What the task asks: With the line containing "Given: Open the 特长 specialty icon" as the start and the line containing "You are a computer-use agent. The image" as the end, transcribe that span of the entries below exactly, including both.

### Available records

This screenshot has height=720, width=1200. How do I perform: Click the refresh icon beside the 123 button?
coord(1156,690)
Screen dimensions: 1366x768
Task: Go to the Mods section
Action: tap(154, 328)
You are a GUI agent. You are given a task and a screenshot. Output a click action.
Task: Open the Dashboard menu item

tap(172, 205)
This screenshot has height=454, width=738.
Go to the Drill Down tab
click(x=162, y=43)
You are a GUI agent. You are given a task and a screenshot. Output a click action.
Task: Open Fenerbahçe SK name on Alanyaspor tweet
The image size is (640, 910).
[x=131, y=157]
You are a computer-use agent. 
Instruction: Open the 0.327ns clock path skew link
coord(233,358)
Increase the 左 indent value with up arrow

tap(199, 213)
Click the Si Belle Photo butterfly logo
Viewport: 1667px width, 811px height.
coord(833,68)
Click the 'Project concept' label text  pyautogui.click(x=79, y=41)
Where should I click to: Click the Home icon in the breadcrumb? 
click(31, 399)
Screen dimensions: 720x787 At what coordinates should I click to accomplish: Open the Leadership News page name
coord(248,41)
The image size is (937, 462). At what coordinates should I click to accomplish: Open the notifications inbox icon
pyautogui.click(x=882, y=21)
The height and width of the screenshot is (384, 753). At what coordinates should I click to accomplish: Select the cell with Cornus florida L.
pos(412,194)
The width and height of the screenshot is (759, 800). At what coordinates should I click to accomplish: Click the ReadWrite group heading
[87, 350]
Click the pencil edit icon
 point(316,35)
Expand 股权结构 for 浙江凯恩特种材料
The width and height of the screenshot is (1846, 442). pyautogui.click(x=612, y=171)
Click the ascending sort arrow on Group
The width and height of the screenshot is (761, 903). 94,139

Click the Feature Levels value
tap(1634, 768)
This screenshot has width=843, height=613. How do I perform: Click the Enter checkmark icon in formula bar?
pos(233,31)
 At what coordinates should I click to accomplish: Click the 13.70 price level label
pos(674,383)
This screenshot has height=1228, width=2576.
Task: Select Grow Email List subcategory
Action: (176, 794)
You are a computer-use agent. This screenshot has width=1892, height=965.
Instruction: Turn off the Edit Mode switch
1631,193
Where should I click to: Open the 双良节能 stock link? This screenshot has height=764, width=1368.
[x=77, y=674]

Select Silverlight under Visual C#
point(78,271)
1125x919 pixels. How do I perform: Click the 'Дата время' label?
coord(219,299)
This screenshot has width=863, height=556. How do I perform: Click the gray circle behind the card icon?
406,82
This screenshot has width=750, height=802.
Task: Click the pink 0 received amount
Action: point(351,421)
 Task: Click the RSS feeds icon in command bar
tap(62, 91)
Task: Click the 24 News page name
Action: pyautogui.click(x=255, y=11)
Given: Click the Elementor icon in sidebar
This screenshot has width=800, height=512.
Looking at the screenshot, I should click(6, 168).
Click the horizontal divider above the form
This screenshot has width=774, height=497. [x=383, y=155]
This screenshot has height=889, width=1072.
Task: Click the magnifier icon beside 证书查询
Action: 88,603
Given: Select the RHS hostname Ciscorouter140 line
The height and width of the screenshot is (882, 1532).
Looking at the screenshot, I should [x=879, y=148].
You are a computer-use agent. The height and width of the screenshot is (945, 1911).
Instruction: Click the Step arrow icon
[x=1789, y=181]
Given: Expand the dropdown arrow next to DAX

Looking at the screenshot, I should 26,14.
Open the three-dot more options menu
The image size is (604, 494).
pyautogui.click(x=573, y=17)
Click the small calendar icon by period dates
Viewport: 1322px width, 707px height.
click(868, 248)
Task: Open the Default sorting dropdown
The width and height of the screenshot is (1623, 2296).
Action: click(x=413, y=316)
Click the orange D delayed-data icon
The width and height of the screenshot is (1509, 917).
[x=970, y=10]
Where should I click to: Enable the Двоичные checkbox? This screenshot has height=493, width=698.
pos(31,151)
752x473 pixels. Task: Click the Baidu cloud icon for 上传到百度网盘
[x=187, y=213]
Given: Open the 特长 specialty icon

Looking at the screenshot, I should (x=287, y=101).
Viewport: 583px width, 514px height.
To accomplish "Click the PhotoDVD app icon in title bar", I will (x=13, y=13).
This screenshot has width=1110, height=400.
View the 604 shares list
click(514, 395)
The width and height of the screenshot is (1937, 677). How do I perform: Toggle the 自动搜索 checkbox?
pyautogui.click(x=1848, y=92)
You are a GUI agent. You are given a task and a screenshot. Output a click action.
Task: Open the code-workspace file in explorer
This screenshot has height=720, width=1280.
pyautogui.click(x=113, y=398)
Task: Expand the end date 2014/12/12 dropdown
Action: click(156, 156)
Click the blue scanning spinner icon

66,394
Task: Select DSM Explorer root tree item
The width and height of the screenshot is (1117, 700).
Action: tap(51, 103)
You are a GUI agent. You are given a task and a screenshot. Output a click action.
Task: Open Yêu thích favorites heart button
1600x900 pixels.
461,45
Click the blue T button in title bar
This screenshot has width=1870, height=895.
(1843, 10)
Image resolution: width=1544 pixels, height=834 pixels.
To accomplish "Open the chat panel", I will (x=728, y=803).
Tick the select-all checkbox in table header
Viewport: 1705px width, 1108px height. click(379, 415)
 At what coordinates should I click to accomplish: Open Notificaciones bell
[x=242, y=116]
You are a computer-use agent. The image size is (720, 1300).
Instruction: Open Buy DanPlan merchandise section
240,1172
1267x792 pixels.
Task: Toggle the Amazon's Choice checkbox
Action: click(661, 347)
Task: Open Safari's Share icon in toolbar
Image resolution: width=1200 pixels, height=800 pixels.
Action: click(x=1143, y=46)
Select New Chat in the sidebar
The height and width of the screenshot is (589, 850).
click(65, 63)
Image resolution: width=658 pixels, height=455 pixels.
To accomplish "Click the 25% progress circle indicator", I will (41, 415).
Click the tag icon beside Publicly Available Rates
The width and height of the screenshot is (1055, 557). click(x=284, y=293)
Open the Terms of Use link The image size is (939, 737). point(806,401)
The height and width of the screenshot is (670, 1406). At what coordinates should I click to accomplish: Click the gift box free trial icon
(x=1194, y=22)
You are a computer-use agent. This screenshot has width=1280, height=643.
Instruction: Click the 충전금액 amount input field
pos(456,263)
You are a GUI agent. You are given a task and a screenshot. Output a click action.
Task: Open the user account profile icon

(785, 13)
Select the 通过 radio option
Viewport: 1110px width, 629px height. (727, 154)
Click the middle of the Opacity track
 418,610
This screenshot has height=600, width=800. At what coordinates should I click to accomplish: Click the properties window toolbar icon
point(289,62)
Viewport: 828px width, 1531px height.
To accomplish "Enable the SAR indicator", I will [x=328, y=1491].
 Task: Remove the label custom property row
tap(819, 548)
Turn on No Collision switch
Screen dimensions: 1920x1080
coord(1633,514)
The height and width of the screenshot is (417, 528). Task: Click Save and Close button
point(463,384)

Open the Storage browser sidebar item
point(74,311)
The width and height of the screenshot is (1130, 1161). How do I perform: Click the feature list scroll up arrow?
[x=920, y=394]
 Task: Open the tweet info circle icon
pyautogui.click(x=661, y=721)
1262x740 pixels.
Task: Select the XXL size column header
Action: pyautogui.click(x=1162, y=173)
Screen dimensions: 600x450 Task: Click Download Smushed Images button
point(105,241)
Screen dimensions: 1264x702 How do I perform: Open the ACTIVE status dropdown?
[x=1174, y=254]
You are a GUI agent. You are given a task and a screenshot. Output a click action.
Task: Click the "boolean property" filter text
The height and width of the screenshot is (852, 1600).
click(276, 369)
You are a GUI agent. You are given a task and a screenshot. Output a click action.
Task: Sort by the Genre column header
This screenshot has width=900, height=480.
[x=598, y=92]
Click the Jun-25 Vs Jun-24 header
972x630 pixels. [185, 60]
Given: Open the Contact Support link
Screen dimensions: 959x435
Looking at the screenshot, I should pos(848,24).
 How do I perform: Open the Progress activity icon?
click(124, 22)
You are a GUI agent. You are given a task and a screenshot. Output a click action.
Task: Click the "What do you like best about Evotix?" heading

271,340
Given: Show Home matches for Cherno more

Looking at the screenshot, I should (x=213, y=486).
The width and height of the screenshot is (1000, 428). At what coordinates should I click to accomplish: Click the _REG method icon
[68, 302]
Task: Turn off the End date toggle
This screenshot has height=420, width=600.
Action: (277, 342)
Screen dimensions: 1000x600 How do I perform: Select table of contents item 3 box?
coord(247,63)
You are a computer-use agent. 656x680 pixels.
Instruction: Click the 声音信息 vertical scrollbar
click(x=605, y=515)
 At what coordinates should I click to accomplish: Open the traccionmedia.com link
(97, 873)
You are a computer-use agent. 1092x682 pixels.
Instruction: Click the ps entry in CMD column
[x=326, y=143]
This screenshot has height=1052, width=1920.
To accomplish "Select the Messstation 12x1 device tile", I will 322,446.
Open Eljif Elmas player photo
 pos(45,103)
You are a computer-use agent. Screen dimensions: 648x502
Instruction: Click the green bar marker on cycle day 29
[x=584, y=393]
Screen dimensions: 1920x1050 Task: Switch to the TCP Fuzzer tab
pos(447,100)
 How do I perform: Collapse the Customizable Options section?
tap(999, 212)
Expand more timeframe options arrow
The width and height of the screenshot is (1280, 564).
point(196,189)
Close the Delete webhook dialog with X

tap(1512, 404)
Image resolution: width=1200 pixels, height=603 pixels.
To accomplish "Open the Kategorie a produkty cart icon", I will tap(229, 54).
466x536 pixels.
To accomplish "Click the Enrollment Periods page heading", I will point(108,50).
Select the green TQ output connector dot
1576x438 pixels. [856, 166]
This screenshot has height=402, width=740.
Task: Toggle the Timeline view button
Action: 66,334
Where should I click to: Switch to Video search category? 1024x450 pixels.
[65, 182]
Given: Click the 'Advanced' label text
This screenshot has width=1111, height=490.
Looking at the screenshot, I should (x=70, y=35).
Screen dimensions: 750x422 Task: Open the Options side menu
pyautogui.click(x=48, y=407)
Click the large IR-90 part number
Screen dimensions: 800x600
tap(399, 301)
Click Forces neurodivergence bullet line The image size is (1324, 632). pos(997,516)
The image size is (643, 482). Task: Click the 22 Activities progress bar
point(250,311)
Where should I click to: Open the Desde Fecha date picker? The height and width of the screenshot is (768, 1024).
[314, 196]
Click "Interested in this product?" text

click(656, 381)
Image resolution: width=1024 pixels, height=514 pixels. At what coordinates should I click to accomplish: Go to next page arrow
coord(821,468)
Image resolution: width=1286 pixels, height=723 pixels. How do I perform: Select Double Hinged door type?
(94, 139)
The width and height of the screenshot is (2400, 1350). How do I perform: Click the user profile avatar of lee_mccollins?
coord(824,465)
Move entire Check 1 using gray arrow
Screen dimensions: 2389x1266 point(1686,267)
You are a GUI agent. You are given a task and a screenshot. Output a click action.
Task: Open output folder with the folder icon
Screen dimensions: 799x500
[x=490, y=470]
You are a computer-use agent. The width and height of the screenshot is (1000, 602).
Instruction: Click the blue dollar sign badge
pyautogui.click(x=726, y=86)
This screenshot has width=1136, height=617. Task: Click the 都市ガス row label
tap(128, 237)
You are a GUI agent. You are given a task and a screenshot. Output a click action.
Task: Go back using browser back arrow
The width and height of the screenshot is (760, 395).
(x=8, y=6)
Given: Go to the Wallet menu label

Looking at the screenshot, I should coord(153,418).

######

Solution to this exercise:
Given: Open the 特长 specialty icon

Looking at the screenshot, I should (x=287, y=101).
Viewport: 583px width, 514px height.
To accomplish "Click the PhotoDVD app icon in title bar", I will (x=13, y=13).
This screenshot has width=1110, height=400.
View the 604 shares list
click(514, 395)
The width and height of the screenshot is (1937, 677). How do I perform: Toggle the 自动搜索 checkbox?
pyautogui.click(x=1848, y=92)
You are a GUI agent. You are given a task and a screenshot. Output a click action.
Task: Open the code-workspace file in explorer
This screenshot has height=720, width=1280.
pyautogui.click(x=113, y=398)
Task: Expand the end date 2014/12/12 dropdown
Action: click(156, 156)
Click the blue scanning spinner icon

66,394
Task: Select DSM Explorer root tree item
The width and height of the screenshot is (1117, 700).
Action: tap(51, 103)
You are a GUI agent. You are given a task and a screenshot. Output a click action.
Task: Open Yêu thích favorites heart button
1600x900 pixels.
461,45
Click the blue T button in title bar
This screenshot has width=1870, height=895.
(1843, 10)
Image resolution: width=1544 pixels, height=834 pixels.
To accomplish "Open the chat panel", I will (x=728, y=803).
Tick the select-all checkbox in table header
Viewport: 1705px width, 1108px height. click(379, 415)
 At what coordinates should I click to accomplish: Open Notificaciones bell
[x=242, y=116]
You are a computer-use agent. The image size is (720, 1300).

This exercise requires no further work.